- EXERCISE INPUT -

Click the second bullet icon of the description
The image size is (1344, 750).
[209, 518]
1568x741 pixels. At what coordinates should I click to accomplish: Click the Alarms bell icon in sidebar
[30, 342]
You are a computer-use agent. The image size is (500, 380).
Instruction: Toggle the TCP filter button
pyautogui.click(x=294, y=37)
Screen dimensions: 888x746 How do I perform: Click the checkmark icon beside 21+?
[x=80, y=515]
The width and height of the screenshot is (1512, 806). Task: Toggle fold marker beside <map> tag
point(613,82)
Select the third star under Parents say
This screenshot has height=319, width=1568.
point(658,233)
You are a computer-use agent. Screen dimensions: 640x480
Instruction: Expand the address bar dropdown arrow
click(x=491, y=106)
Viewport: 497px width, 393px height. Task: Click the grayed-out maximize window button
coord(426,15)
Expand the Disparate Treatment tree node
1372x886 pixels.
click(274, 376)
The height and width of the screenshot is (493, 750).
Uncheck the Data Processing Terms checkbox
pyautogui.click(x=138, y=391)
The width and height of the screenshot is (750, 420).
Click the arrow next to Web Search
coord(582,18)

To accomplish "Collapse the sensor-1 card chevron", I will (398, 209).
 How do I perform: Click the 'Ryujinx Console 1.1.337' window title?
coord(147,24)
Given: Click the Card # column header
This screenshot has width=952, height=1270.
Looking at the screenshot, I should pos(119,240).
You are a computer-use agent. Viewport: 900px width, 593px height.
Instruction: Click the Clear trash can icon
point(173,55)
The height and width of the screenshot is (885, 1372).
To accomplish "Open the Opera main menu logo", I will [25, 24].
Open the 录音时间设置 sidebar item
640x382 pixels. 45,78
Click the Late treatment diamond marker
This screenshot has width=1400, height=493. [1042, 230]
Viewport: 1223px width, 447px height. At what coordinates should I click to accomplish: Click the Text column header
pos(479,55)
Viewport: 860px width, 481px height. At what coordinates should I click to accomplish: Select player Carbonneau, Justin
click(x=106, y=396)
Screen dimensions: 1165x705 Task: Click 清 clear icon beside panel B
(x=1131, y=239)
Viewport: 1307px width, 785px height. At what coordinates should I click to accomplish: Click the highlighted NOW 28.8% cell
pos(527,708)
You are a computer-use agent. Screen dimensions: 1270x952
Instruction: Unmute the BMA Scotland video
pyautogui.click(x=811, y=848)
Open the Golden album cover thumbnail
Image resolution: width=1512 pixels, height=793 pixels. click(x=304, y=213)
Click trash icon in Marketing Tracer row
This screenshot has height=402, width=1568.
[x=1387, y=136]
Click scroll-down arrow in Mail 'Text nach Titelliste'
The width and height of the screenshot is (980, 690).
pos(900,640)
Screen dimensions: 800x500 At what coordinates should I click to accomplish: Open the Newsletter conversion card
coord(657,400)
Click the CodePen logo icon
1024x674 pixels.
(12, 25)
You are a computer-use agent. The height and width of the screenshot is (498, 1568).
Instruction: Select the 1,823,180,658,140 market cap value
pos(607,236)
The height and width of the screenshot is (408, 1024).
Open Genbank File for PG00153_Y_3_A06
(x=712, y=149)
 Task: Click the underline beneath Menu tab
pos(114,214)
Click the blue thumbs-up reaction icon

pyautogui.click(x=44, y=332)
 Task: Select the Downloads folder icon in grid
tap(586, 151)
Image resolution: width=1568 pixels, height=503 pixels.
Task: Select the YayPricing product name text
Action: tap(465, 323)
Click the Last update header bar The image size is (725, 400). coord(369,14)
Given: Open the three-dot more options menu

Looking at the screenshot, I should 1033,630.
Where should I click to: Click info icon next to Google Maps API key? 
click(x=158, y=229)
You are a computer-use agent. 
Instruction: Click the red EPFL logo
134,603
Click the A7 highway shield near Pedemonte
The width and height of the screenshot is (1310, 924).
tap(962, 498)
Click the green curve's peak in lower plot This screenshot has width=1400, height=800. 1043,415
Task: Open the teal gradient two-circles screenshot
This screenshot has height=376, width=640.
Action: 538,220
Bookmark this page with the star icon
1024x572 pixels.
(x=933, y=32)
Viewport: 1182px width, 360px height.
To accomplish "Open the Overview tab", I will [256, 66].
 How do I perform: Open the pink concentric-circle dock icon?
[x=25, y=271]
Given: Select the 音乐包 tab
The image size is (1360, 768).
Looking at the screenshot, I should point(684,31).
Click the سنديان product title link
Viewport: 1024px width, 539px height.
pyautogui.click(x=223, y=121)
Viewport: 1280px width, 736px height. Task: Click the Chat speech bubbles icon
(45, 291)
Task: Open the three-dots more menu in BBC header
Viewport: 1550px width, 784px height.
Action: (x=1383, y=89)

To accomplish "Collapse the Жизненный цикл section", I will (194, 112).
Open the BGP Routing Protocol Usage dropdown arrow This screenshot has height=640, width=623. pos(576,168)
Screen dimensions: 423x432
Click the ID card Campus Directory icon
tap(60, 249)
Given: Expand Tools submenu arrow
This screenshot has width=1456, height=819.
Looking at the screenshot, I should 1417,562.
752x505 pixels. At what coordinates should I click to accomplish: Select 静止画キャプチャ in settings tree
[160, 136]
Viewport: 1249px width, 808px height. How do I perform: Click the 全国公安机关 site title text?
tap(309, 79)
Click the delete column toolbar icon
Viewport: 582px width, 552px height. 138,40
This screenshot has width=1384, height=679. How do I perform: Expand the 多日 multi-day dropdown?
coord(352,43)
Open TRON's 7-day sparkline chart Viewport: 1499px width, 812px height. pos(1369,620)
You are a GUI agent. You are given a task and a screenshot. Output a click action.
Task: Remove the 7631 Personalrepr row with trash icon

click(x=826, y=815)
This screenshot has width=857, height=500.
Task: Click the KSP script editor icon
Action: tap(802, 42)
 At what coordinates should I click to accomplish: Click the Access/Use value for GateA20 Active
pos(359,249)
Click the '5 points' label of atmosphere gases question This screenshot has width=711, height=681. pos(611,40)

- WHAT THE TASK REQUIRES -
The records need to be set down again without a single difference.

- ANSWER TO THE PROBLEM -
Click the second bullet icon of the description
The image size is (1344, 750).
[209, 518]
1568x741 pixels. At what coordinates should I click to accomplish: Click the Alarms bell icon in sidebar
[30, 342]
You are a computer-use agent. The image size is (500, 380).
Instruction: Toggle the TCP filter button
pyautogui.click(x=294, y=37)
Screen dimensions: 888x746 How do I perform: Click the checkmark icon beside 21+?
[x=80, y=515]
The width and height of the screenshot is (1512, 806). Task: Toggle fold marker beside <map> tag
point(613,82)
Select the third star under Parents say
This screenshot has height=319, width=1568.
point(658,233)
You are a computer-use agent. Screen dimensions: 640x480
Instruction: Expand the address bar dropdown arrow
click(x=491, y=106)
Viewport: 497px width, 393px height. Task: Click the grayed-out maximize window button
coord(426,15)
Expand the Disparate Treatment tree node
1372x886 pixels.
click(274, 376)
The height and width of the screenshot is (493, 750).
Uncheck the Data Processing Terms checkbox
pyautogui.click(x=138, y=391)
The width and height of the screenshot is (750, 420).
Click the arrow next to Web Search
coord(582,18)

To accomplish "Collapse the sensor-1 card chevron", I will (398, 209).
 How do I perform: Click the 'Ryujinx Console 1.1.337' window title?
coord(147,24)
Given: Click the Card # column header
This screenshot has width=952, height=1270.
Looking at the screenshot, I should pos(119,240).
You are a computer-use agent. Viewport: 900px width, 593px height.
Instruction: Click the Clear trash can icon
point(173,55)
The height and width of the screenshot is (885, 1372).
To accomplish "Open the Opera main menu logo", I will [25, 24].
Open the 录音时间设置 sidebar item
640x382 pixels. 45,78
Click the Late treatment diamond marker
This screenshot has width=1400, height=493. [1042, 230]
Viewport: 1223px width, 447px height. At what coordinates should I click to accomplish: Click the Text column header
pos(479,55)
Viewport: 860px width, 481px height. At what coordinates should I click to accomplish: Select player Carbonneau, Justin
click(x=106, y=396)
Screen dimensions: 1165x705 Task: Click 清 clear icon beside panel B
(x=1131, y=239)
Viewport: 1307px width, 785px height. At what coordinates should I click to accomplish: Click the highlighted NOW 28.8% cell
pos(527,708)
You are a computer-use agent. Screen dimensions: 1270x952
Instruction: Unmute the BMA Scotland video
pyautogui.click(x=811, y=848)
Open the Golden album cover thumbnail
Image resolution: width=1512 pixels, height=793 pixels. click(x=304, y=213)
Click trash icon in Marketing Tracer row
This screenshot has height=402, width=1568.
[x=1387, y=136]
Click scroll-down arrow in Mail 'Text nach Titelliste'
The width and height of the screenshot is (980, 690).
pos(900,640)
Screen dimensions: 800x500 At what coordinates should I click to accomplish: Open the Newsletter conversion card
coord(657,400)
Click the CodePen logo icon
1024x674 pixels.
(12, 25)
You are a computer-use agent. The height and width of the screenshot is (498, 1568).
Instruction: Select the 1,823,180,658,140 market cap value
pos(607,236)
The height and width of the screenshot is (408, 1024).
Open Genbank File for PG00153_Y_3_A06
(x=712, y=149)
 Task: Click the underline beneath Menu tab
pos(114,214)
Click the blue thumbs-up reaction icon

pyautogui.click(x=44, y=332)
 Task: Select the Downloads folder icon in grid
tap(586, 151)
Image resolution: width=1568 pixels, height=503 pixels.
Task: Select the YayPricing product name text
Action: tap(465, 323)
Click the Last update header bar The image size is (725, 400). coord(369,14)
Given: Open the three-dot more options menu

Looking at the screenshot, I should 1033,630.
Where should I click to: Click info icon next to Google Maps API key? 
click(x=158, y=229)
You are a computer-use agent. 
Instruction: Click the red EPFL logo
134,603
Click the A7 highway shield near Pedemonte
The width and height of the screenshot is (1310, 924).
tap(962, 498)
Click the green curve's peak in lower plot This screenshot has width=1400, height=800. 1043,415
Task: Open the teal gradient two-circles screenshot
This screenshot has height=376, width=640.
Action: 538,220
Bookmark this page with the star icon
1024x572 pixels.
(x=933, y=32)
Viewport: 1182px width, 360px height.
To accomplish "Open the Overview tab", I will [256, 66].
 How do I perform: Open the pink concentric-circle dock icon?
[x=25, y=271]
Given: Select the 音乐包 tab
The image size is (1360, 768).
Looking at the screenshot, I should point(684,31).
Click the سنديان product title link
Viewport: 1024px width, 539px height.
pyautogui.click(x=223, y=121)
Viewport: 1280px width, 736px height. Task: Click the Chat speech bubbles icon
(45, 291)
Task: Open the three-dots more menu in BBC header
Viewport: 1550px width, 784px height.
Action: (x=1383, y=89)

To accomplish "Collapse the Жизненный цикл section", I will (194, 112).
Open the BGP Routing Protocol Usage dropdown arrow This screenshot has height=640, width=623. pos(576,168)
Screen dimensions: 423x432
Click the ID card Campus Directory icon
tap(60, 249)
Given: Expand Tools submenu arrow
This screenshot has width=1456, height=819.
Looking at the screenshot, I should 1417,562.
752x505 pixels. At what coordinates should I click to accomplish: Select 静止画キャプチャ in settings tree
[160, 136]
Viewport: 1249px width, 808px height. How do I perform: Click the 全国公安机关 site title text?
tap(309, 79)
Click the delete column toolbar icon
Viewport: 582px width, 552px height. 138,40
This screenshot has width=1384, height=679. How do I perform: Expand the 多日 multi-day dropdown?
coord(352,43)
Open TRON's 7-day sparkline chart Viewport: 1499px width, 812px height. pos(1369,620)
You are a GUI agent. You are given a task and a screenshot. Output a click action.
Task: Remove the 7631 Personalrepr row with trash icon

click(x=826, y=815)
This screenshot has width=857, height=500.
Task: Click the KSP script editor icon
Action: tap(802, 42)
 At what coordinates should I click to accomplish: Click the Access/Use value for GateA20 Active
pos(359,249)
Click the '5 points' label of atmosphere gases question This screenshot has width=711, height=681. pos(611,40)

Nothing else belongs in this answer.